If all my good intentions had come to pass, I would have, by now and at the very least, a) provided 10 classrooms for public school children, b) taught reading to children in places like Constitution Hill, c) cooked and fed hundreds of families in a soup kitchen, d) spent the past 5 Christmasses playing Santa to the orphans in Don Bosco, e) given the RCBC Plaza valet better employment and f) made my mother very happy by calling her everyday.

I have done none of the above. The spirit was there, don't get me wrong, when I was hatching these plans. I have the NGO's contact details, the driver's resume, the flyers from UNICEF and the list of toys and candies to buy for Christmas. But for one reason or other, I have failed to follow-through. Between shopping in Rockwell and spending an hour teaching less fortunate kids, I consistently choose shopping. When it was time to act, it proved to be too much effort. And so these intentions remain thus: in my head with nothing to show for it, as shortlived as candlelight in the wind.

Intentions without action count for nothing. I might as well have been apathetic. If I am asked at St. Peter's Gate, "what have you done to make you worthy to enter Heaven," I don't think He would be pleased with "w-well... there were these plans, you see..."

I believe in the goodness of people. A serial killer, for example, may be kind to his cat. A ruthless social-climber may be sending her siblings to school. Your insufferable boss may be taking care of his ailing father. Even the blackest of hearts must have at least a tiny spark of good. It's how we are built, I think. After all, don't we call something patently evil "inhuman"? To be as we were created to be, then, is to be kind, to be good, to have a heart.

But what does being "good" mean? Clearly, it is not enough to define it as the absence of bad. There is something that requires us to do more; to step out of apathy. Is goodness generosity? Charity? Does Warren Buffet automatically become a good person because he has donated 85% of his wealth to charity?

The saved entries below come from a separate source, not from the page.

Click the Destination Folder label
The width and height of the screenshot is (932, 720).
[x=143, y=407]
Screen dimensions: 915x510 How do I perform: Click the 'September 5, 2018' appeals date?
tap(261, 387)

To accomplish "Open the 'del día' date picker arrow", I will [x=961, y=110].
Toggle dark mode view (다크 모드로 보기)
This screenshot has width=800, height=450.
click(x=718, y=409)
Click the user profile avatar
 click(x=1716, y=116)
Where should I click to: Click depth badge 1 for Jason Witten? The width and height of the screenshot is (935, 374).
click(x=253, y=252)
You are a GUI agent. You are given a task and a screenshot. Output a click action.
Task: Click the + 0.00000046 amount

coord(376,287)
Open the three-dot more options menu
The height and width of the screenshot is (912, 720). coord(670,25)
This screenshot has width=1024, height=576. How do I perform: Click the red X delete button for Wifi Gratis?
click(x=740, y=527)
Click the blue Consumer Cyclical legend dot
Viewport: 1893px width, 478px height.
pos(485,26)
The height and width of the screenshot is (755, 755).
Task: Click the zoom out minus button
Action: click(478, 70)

What if he was abusive to his wife, for example, or if he liked torturing animals? Will we still say he is a good man?

Is it kindness? Or patience? What if the man who has never gotten angry nor raised his voice in his life hit a cyclist, killed him and ran away? Is he still a good man?

In How To Be Good, Nick Hornby creates the character of David, the angriest-man-turned-Christian-posterboy. He became charitable, kind, patient, generous and everything your Religion teacher taught you to be. He became 100% good. In the end, you find yourself rooting for his wife to push him off the 2nd floor window. Apparently, being too good is not good at all.

But for most of us, the line between good and bad is even fuzzier. The ordinary man is neither philantrophist nor killer, he is neither cruel nor kind. He does what he thinks is good when the opportunity presents itself and does bad when he's weak. He gives food to the beggar along Gilmore St.; he intentionally wrecks someone's reputation. He is both good and bad when all he really wants is to get by.

When being good is measured by acts, and man's acts are innumerable and contradicting, is there ever such a thing as a good man?